Mr. Bechard also becomes intergovernmental affairs minister.

Jean D'Amour, the Liberal party president who won Monday's by-election in Riviere-du-Loup, was shut out.

Riviere-du-Loup had been an Action démocratique du Quebec stronghold since 1994 when Mario Dumont began his string of five consecutive election victories in the riding northeast of Quebec City.

The ADQ candidate pulled in less than 15 per cent of the vote on Monday to finish a distant third behind Mr. D'Amour and Parti Québécois candidate Paul Crete.

The party won just seven of the province's 125 ridings in December and saw its representation in the national assembly reduced to six when Mr. Dumont quit politics a few months ago.

But Mr. Charest wasn't suggesting on Tuesday the party would soon be extinct.

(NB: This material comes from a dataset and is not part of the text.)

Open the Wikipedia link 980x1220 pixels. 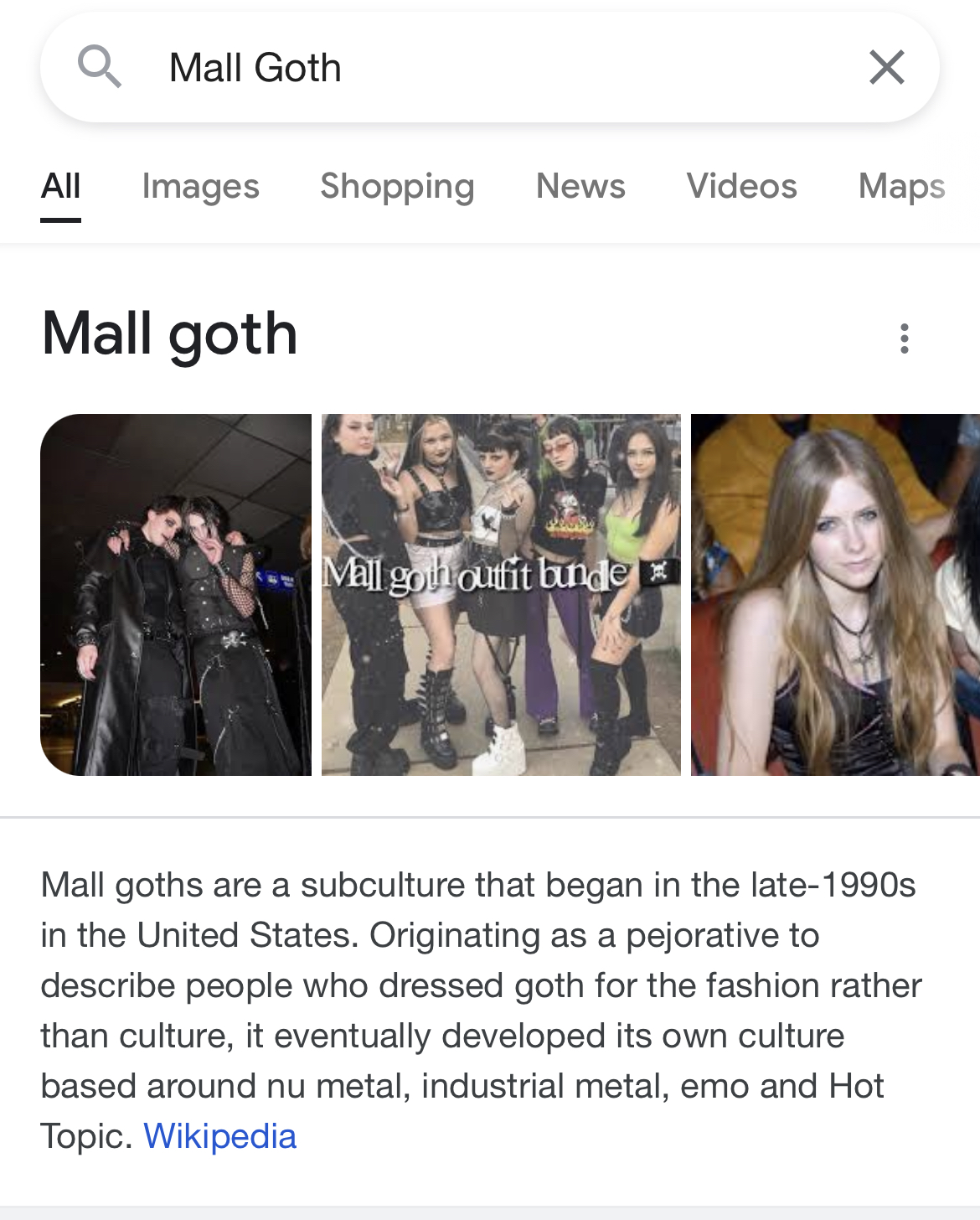(220, 1136)
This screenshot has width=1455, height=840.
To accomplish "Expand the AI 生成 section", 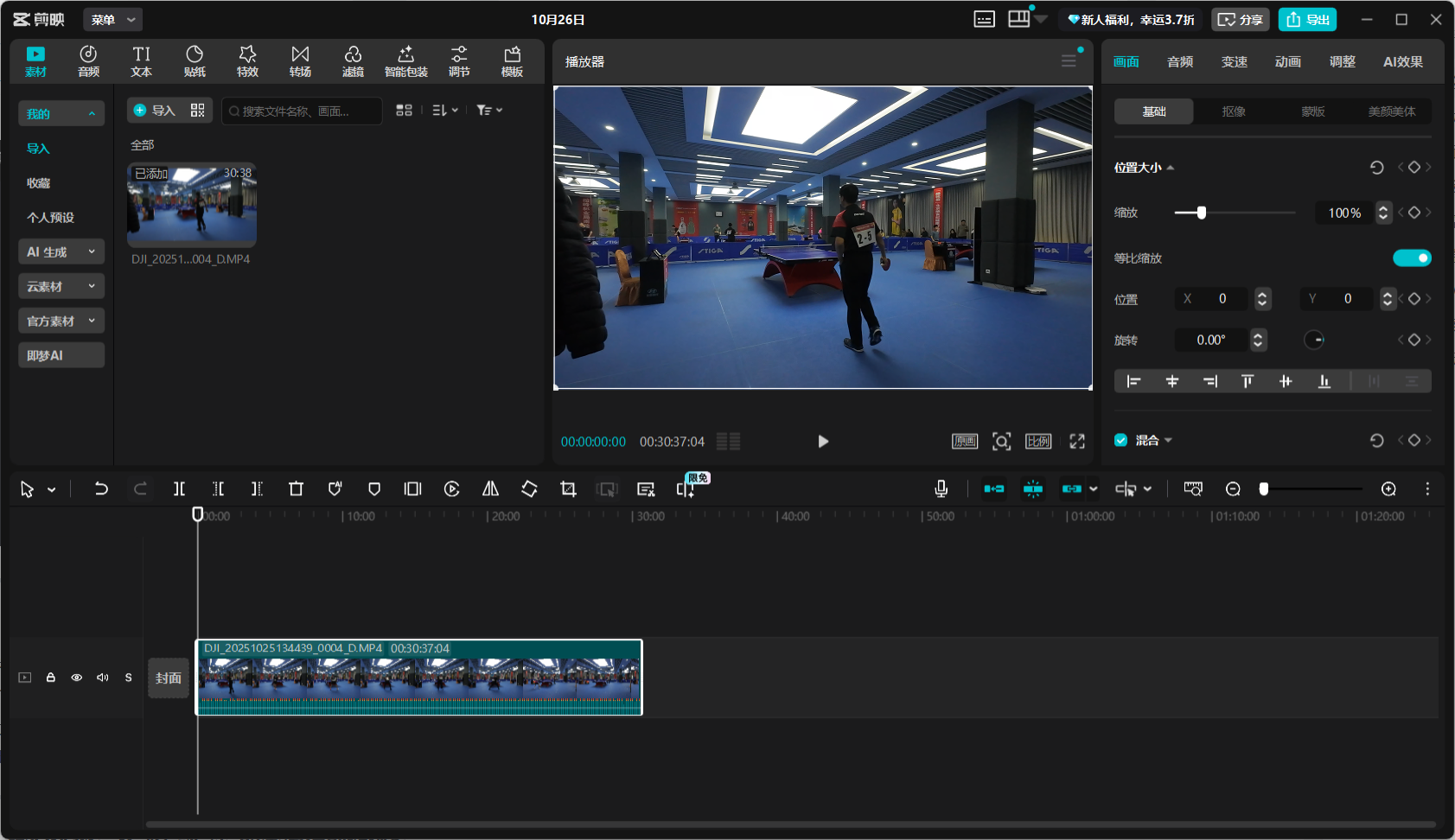I will [61, 251].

"I'm not predicting the disappearance of the ADQ," the Premier said. "I don't belong to the school of thought that predicts the disappearance of political parties.

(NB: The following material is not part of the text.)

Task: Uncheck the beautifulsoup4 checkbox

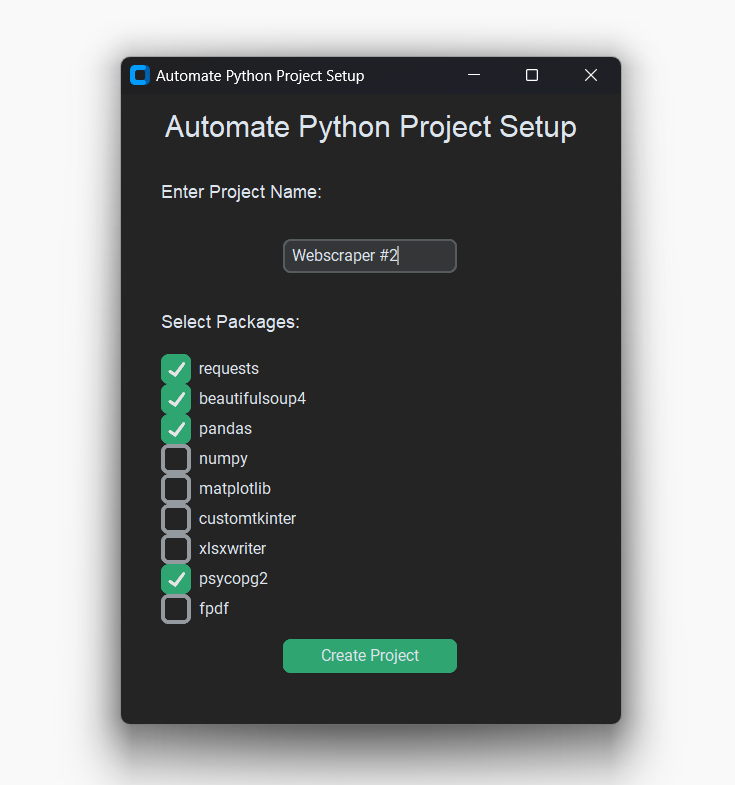Action: (x=176, y=399)
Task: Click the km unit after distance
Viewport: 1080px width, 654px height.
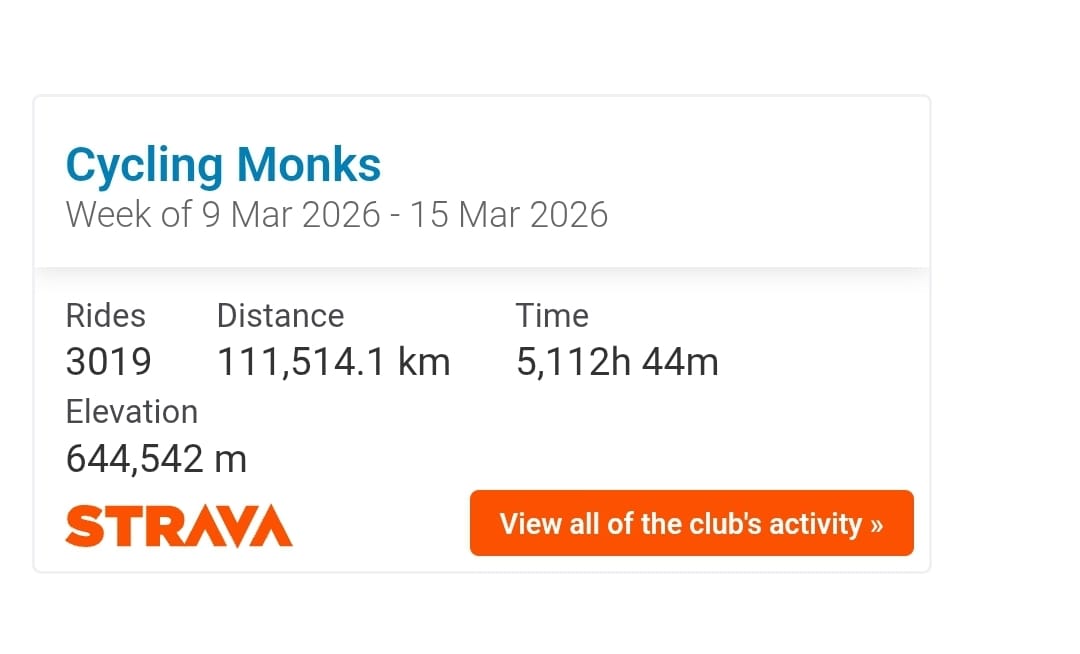Action: click(x=424, y=362)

"The ADQ has had highs and lows. Quebeckers have voted for the ADQ and that choice must be respected."

Mr. Charest said that if he took anything away from Monday's by-election victories, it was that voters appeared to have placed their trust in his economic policies.

"With Clement, we're strengthening our economic team," he said. "Economy is the issue these days. Employment is the top priority. We are an economic-oriented government."